▸ Seçilmiş Metin
'''

Sonbaharın son günleri, yeryüzü sergisinde en güzel eserlerin, rengarenk manzaralarını, ibretli levhalarını son perdelerini temaşa ediyoruz.
Kış günlerine adım atan bu mevsimin son dilimi, son anları sükunetli, serin, durgun, ölüm sessizliği ile ayrılığın hüzünlerini çağrıştırıyor. Dünyanın fânî yüzündeki hayatın kısalığı, ömrün fânîliği, süratle geçen zamanın, zeval bulan mal ve servetin, kaybolan güzelliklerin, solan yüzlerin, giden sevgililerin arkasından bakakalmak gibi hissiyatları fısıldar bu mevsim.
Oysa baharda yeniden dirilişlerin sevinçlerini yaşamıştık. Bir damladan, çekirdekten, tohumdan, yumurtadan hayat bulan canlardan bakışlar, sesler, nefesler, renkler, tomurcuklar, çiçeklerle şenlenen tabiatın dirilişi ile hayallerimizi, hafızalarımızı, inancımızı, duygularımızı süslemiştik. Var olmanın tezahürleri ve tecellileriyle tefekkür etmiştik. Baharın ihtişamıyla gençlik heves ve heyecanlarımızı hatırlamıştık. "Evet, bütün yeryüzünü bir sofra-i nimet eden ve bahar mevsimini bir çiçek destesi yapan ve o sofranın yanına koyan ve üstüne serpen bir Cevad-ı Kerîm'i..." O çiçek mevsiminin envaı çeşit nimetleriyle, renkli, süslü, sanatlı, neşeli, şirin süruruyla, bahar haşrinin diriliş manzaraları ile anlamıştık.

'''

▸ Verilen Malzeme
'''

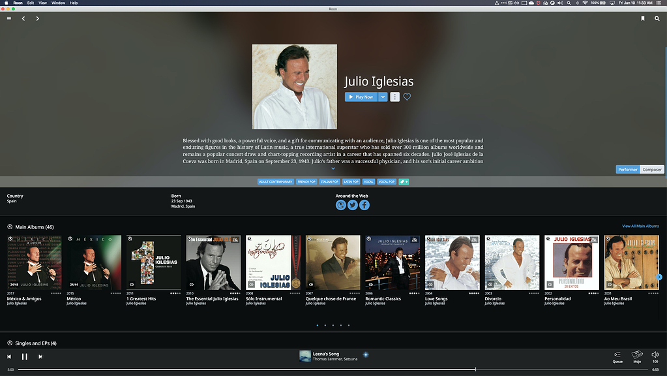Favorite Julio Iglesias with heart icon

'''

▸ Alıştırmalar
A: Sonbahar üzerine olan metinden bir bölümü yeniden yazınız: "Kış günlerine adım" sözlerinin geçtiği yerden başlayıp "fısıldar bu mevsim." sözlerinden sonra durunuz.
B: Sonbahar ve bahar mevsimlerini anlatan metni, son cümlesinden sonra gelecek biçimde sürdürünüz.

▸ Görev Bazında Sonuçlar
A:
Kış günlerine adım atan bu mevsimin son dilimi, son anları sükunetli, serin, durgun, ölüm sessizliği ile ayrılığın hüzünlerini çağrıştırıyor. Dünyanın fânî yüzündeki hayatın kısalığı, ömrün fânîliği, süratle geçen zamanın, zeval bulan mal ve servetin, kaybolan güzelliklerin, solan yüzlerin, giden sevgililerin arkasından bakakalmak gibi hissiyatları fısıldar bu mevsim.

B:
Yaz bitip güz geldiğinde zamanın hızlı zevalini, ömrün çabuk geçtiğini idrak etmeye başladık. "Size verilen şeyler, dünya hayatının geçici nimeti ve süsüdür."1 ayet ile etrafımızda fânîlere baktık. Ağaçlardaki kehribar renlerindeki sarı yaprakların hışırtısıyla sonbaharın hüzünlü sesleri enstrümantal musikisi kulaklarımızda "giden gelmez, gelen gider..." iftirak nağmeleri yankılandı. Hazan mevsimi, sath-ı arzda rüzgârın serin fısıltısıyla ayrılıkları, yolculukları, terhislerle ölümün soğuk nefesini hissettirir mahlûkata...
Güz mevsiminin hazin vedaları mesajlar verir. Şuur sahiplerini iç alemindeki ölüm gerçeğinin murakabe ve muhasebesine baktırır. Uzaklarda gördüğü yolun sonunu hatırlatır. Sonbaharı, son nefes gibi kendi dünyasında hisseder, insan. Yaprak dökümüyle aynada dökülmüş saçları, buruşmuş çiçekler, kırışmış alın çizgilerini, yağmur damlaları, göz altındaki halkaları gösterir. Bir an melankolik duyguların kıskacı ile ihtiyar bedeninde ölümün soğuk yüzünün tedirginliği sarar ruhunu, irkilir!
Sonbaharın sessizliğine geri döner, kâinatta nizam içinde işleyen, antika sanatların, güzel mahlukatın mu'cize yaratılışları, beslenmeleri, istihdamları, vazifesi bitince sürur ve sevinçle terhis esnasında etrafta ahlar, feryatlar, figanlar duyulmaz. "Hepiniz Allah'a koşun"2 emri ile ömrünü tamamlayan ne varsa böcekler, kelebekler, çekirgeler, arılar, sinekler rıza, tevekkül ve teslimiyetle fenadan zevale, kudret dairesinden ilim dairesine huzur ve huşu ile koşarak giderler...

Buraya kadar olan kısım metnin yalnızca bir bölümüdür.